What does Tarski mean here In Tarski's book Introduction to Logic page 30 he writes:
"Presumably only few are aware of the fact that such terms as 'equation', 'inequality', 'polynomial' or 'algebraic fraction', which are met at every turn in textbooks of elementary algebra, do not, strictly speaking, belong to the domain of mathematics or logic, since they do not denote things considered in this domain; equations and inequalities are certain special sentential functions, while polynomials and algebraic fractions--especially as they are treated in elementary textbooks--are particular instances of designatory functions"
I can understand saying they don't belong to the domain of mathematics, but I don't see why they are excluded from the domain of logic.  On page 6 he writes:
"Algebraic equations, on the other hand, that is to say formulas consisting of of two algebraic expressions connected by the symbol '=', are sentential functions."
But in the first quote, he speaks of "this domain" not "these domains."  
What's going on here?
For more context see:
Introduction to Logic
Equations as sentential fuctions
 A: He is alluding to the distinction between language and theory, form one side, and metalanguage and meta-theory, from the other:
From the point of view of modern logic, the (formal) theory of arithmetic is base on a language that uses expressions like :

$x < y \, $ or $\, \, x+y=1$.

The domain of the variables $x,y$ is "made of" the natural numbers.

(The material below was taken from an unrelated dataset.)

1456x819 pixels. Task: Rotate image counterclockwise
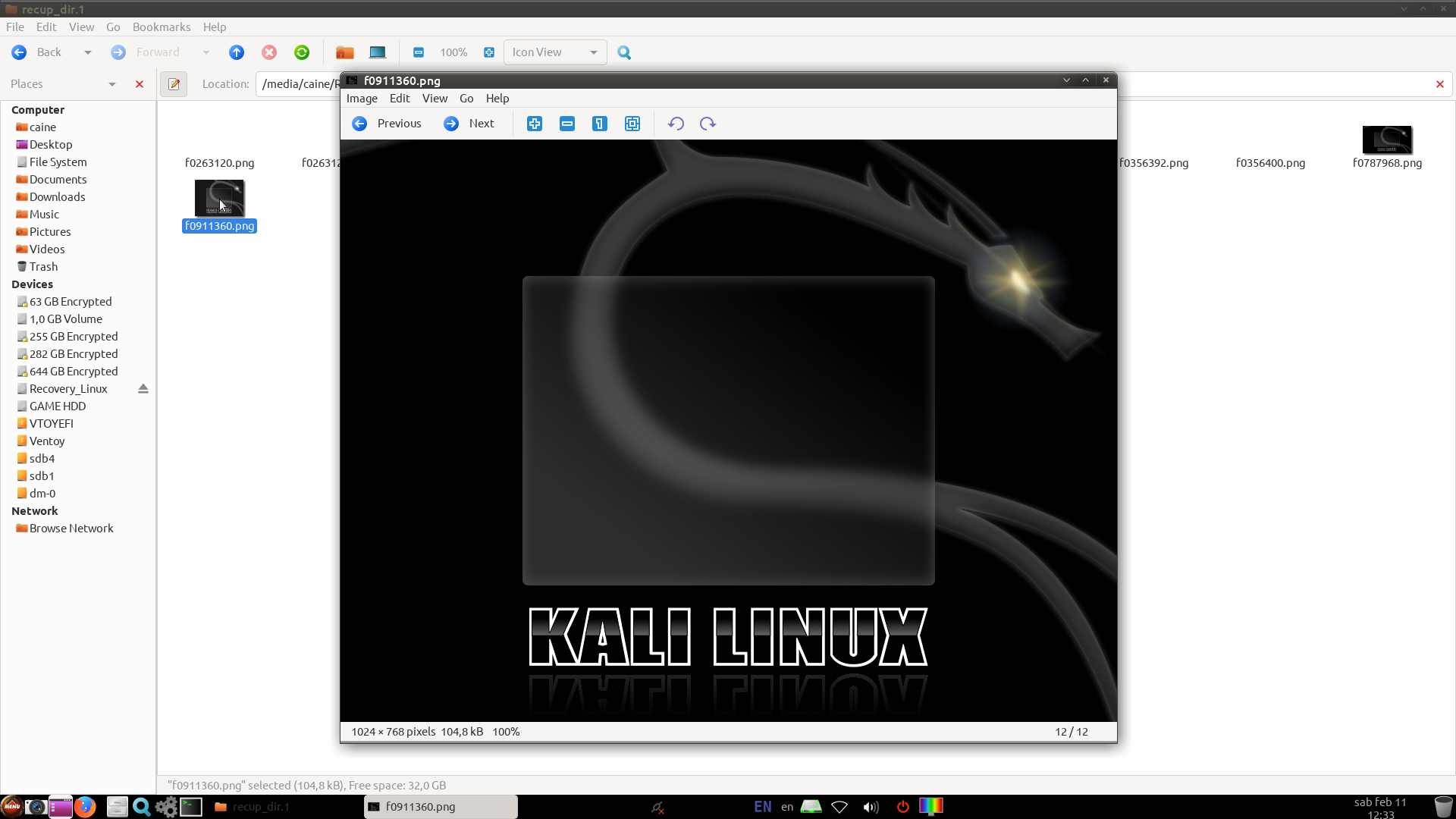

Thus, the (formal) expressions like the one above "speaks of" numbers.
From this point of view, concept like equation, inequality, polinomial do not belong to the (formal) theory, because the variables and terms of the theory denote numbers and not expressions.
The concepts like equation, inequality, polinomial denotes expressions of the (formal) theory, and thus they belongs to the meta-theory.

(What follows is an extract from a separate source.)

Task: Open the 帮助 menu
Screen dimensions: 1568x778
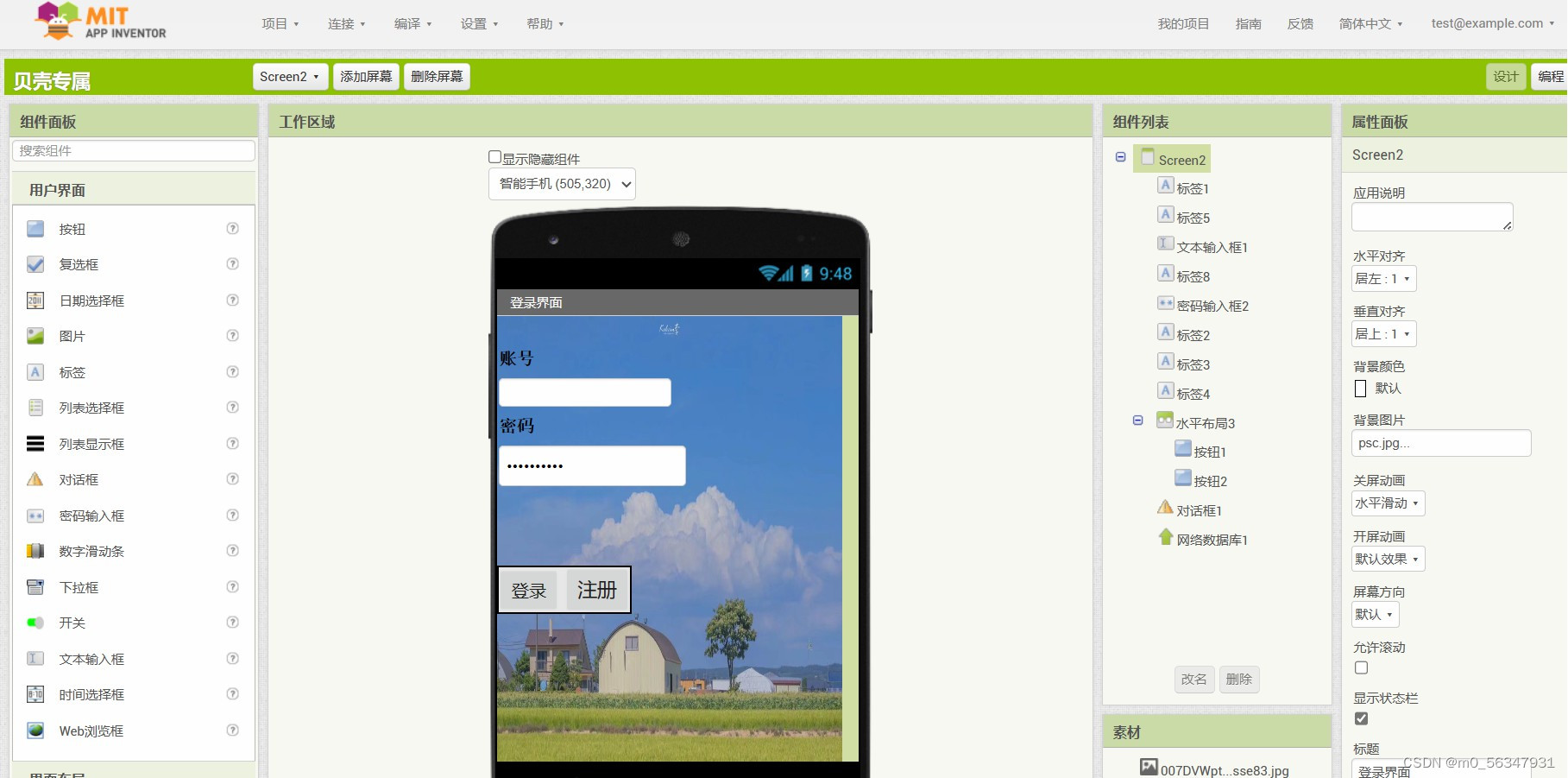Action: (x=544, y=23)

I think that when he speaks of "logic", he means the (formal) theories of pure logic : the sentential calculus and the predicate calculus.
In this sense, they are formal theory with their own "domain of discourse" : sentences (or propositions) for the sentential calculus.
In the same way as for (formal) arithmetic, the concept e.g. of tautology does not belong to the (logic) calculus but to the meta-theory regarding the sentential calculus, i.e. to meta-logic.